Stored items:
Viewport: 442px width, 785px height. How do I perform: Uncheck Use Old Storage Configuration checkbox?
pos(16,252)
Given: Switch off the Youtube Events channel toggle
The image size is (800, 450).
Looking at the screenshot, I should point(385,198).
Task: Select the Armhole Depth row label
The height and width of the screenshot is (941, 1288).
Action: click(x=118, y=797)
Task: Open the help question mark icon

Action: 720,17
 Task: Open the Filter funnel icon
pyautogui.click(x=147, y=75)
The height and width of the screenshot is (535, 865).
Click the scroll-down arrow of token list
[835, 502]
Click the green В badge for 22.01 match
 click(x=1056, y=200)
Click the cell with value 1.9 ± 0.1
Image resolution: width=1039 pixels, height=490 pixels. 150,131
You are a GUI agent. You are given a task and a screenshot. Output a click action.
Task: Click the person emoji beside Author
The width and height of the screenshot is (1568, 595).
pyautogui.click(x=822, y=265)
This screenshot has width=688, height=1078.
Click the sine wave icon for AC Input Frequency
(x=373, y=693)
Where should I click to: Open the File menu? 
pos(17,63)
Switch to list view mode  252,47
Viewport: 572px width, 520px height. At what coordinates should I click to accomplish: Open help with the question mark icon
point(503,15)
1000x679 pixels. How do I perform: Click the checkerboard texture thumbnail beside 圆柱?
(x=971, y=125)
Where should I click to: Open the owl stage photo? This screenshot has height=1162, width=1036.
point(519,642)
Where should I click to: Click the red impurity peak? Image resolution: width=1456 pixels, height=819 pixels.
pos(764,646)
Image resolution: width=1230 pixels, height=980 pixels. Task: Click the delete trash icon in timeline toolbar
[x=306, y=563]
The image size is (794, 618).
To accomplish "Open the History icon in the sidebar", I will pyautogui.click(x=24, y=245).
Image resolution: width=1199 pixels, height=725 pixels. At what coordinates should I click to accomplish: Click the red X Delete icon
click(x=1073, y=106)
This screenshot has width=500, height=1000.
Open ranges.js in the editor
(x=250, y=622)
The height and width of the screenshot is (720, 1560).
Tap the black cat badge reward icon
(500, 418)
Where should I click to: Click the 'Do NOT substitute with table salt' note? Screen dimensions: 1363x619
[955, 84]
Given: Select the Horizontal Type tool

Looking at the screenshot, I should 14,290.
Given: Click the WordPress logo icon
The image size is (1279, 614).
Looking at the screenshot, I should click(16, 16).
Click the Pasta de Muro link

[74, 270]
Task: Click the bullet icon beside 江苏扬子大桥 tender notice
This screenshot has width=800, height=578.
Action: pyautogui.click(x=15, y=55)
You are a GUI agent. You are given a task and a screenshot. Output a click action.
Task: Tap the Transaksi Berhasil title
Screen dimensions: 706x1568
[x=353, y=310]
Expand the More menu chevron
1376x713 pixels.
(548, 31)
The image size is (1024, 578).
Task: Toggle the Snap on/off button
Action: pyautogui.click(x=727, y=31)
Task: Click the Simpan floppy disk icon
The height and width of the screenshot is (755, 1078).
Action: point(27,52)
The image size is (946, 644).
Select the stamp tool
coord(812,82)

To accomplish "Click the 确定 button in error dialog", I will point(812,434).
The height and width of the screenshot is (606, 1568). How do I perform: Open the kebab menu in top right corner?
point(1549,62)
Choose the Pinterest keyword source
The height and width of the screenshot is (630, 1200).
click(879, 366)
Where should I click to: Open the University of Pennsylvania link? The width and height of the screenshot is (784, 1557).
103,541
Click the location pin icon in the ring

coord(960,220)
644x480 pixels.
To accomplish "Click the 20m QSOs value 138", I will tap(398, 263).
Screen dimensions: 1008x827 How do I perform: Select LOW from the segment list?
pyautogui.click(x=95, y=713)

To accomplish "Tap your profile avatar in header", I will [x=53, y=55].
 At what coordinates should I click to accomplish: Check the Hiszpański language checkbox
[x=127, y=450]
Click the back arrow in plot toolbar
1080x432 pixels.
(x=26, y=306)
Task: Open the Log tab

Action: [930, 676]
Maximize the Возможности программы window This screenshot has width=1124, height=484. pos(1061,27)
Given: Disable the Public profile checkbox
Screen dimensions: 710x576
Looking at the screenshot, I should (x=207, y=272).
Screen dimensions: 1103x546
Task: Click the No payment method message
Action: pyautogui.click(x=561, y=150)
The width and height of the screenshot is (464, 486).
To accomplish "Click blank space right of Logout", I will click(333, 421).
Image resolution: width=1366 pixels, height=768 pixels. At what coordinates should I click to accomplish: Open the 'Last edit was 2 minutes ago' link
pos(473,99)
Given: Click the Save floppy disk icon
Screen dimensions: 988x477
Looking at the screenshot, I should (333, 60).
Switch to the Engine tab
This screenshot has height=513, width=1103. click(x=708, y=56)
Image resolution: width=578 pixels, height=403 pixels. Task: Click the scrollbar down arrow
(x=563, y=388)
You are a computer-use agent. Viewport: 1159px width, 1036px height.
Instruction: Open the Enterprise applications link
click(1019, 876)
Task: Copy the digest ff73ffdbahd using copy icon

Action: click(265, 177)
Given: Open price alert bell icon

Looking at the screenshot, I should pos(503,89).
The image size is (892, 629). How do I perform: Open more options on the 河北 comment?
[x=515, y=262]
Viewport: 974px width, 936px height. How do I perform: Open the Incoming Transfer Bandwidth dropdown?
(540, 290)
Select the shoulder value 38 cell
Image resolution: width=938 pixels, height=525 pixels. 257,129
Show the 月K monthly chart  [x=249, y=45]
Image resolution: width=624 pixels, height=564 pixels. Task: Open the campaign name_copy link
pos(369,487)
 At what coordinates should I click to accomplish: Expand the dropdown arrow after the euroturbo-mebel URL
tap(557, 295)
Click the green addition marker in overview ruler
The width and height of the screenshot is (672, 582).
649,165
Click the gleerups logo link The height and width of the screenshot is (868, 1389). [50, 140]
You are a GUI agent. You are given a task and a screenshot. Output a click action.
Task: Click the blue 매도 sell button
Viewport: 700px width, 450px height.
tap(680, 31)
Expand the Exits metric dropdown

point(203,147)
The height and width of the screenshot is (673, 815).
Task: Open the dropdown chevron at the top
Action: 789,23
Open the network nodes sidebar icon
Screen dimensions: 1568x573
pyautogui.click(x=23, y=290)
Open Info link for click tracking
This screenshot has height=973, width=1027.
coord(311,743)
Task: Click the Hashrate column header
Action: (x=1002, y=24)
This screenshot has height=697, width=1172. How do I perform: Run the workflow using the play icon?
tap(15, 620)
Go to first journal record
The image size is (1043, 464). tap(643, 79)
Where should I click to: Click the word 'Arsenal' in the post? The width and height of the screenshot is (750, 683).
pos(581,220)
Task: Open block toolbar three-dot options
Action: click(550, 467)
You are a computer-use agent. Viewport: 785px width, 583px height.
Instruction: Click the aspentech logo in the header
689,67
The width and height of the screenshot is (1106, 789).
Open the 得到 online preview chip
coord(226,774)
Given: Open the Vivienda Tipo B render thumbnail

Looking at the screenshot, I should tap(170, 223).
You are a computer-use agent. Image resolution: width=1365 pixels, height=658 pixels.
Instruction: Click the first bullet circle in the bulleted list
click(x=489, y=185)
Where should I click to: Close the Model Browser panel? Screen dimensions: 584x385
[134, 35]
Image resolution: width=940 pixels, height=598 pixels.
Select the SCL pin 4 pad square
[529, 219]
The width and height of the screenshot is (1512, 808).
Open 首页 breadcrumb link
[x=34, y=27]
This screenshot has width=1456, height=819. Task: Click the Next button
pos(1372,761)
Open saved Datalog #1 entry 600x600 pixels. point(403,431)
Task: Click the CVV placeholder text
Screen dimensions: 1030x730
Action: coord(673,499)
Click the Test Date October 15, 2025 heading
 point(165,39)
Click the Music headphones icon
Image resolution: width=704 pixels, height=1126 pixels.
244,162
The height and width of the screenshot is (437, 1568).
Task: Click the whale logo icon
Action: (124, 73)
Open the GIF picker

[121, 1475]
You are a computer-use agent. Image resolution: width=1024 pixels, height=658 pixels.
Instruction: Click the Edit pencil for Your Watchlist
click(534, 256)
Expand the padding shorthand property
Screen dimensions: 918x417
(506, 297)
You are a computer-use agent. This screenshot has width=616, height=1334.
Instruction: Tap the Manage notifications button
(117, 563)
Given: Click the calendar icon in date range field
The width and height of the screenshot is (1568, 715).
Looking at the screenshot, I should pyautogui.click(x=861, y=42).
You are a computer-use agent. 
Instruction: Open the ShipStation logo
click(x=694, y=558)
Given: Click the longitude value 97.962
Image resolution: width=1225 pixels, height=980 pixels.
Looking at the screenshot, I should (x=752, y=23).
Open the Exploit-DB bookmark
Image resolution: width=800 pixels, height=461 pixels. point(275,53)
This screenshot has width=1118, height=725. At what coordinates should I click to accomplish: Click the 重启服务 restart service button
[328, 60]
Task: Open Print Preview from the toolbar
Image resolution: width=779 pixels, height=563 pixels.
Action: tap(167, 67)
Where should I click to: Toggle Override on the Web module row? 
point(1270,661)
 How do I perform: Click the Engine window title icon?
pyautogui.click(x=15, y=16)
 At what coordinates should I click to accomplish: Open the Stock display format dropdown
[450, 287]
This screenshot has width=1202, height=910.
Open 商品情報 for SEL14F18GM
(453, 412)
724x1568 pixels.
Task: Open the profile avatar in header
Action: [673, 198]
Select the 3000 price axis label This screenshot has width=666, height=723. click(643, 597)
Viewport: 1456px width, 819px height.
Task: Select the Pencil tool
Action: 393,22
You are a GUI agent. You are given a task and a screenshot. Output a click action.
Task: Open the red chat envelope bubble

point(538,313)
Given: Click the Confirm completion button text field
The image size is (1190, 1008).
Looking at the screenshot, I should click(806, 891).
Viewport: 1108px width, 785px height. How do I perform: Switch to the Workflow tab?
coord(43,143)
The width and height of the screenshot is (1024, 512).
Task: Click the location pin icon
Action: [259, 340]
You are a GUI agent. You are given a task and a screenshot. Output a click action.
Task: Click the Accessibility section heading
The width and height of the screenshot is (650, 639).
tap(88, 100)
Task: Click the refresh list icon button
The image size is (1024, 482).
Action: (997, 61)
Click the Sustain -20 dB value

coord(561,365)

Exercise:
Given the entries above, count how many lines include the word "disk"; respond with the number only.

Worked solution:
2